## [What is required]
The result should be an exact copy of only the lines from the one holding "Image resolution: width=636" through the last line of the data below, please, without pictures.

## [Material to process]
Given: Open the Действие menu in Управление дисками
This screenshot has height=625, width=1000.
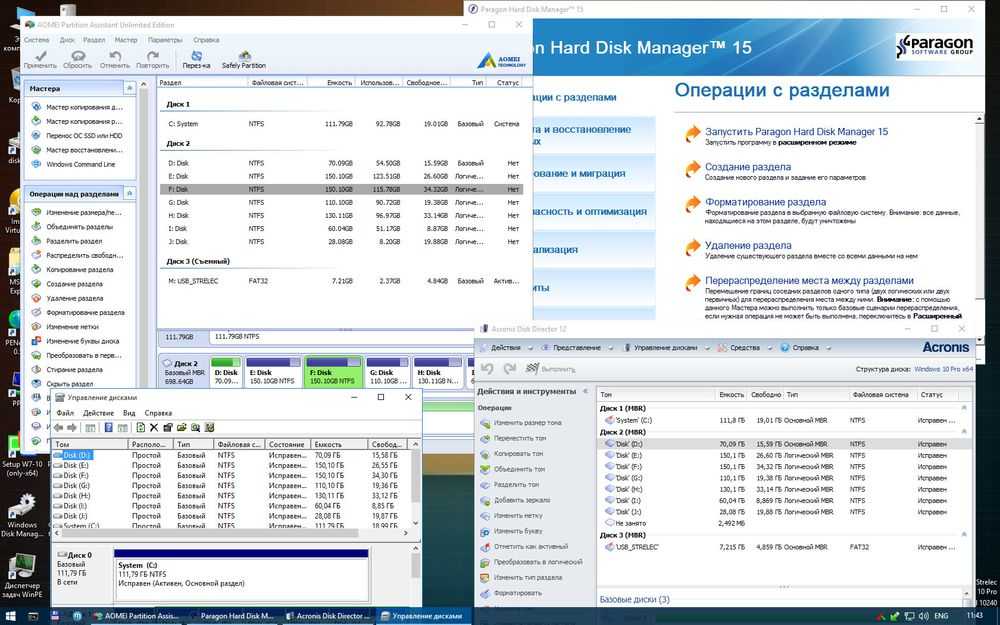Looking at the screenshot, I should click(x=98, y=413).
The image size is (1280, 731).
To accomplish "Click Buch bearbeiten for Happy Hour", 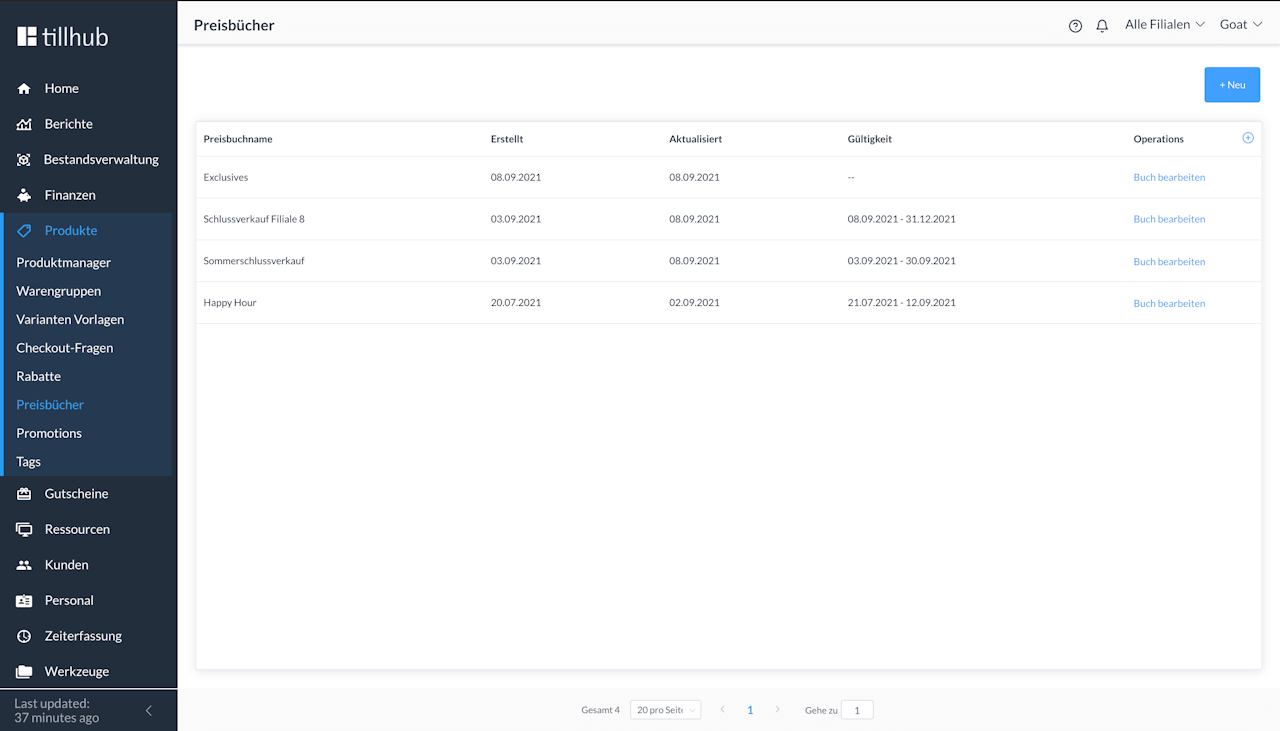I will pos(1168,303).
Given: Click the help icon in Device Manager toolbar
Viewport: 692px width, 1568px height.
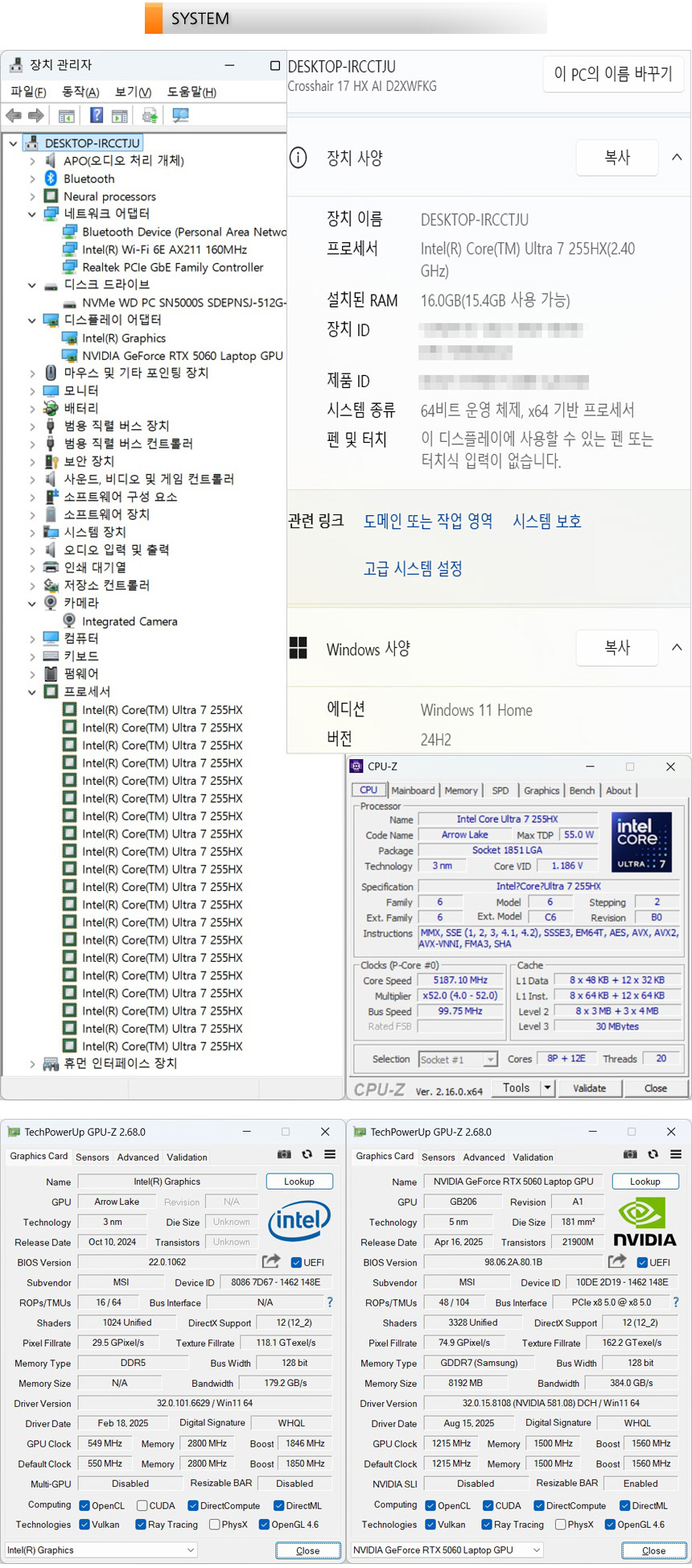Looking at the screenshot, I should click(x=96, y=116).
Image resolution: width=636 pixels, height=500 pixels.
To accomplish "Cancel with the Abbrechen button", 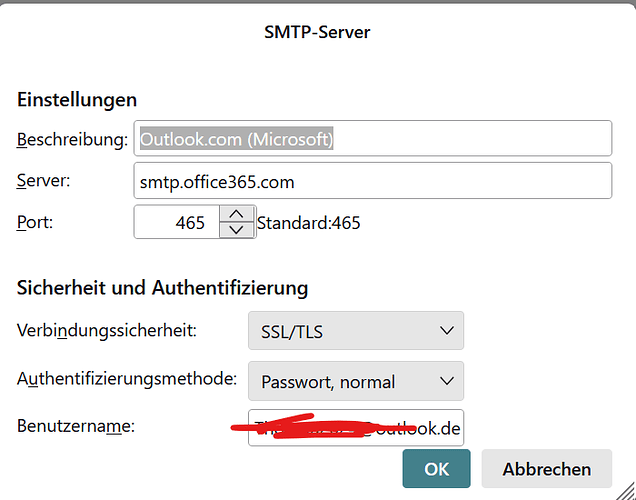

## [Your solution]
Image resolution: width=636 pixels, height=500 pixels.
To accomplish "Cancel with the Abbrechen button", 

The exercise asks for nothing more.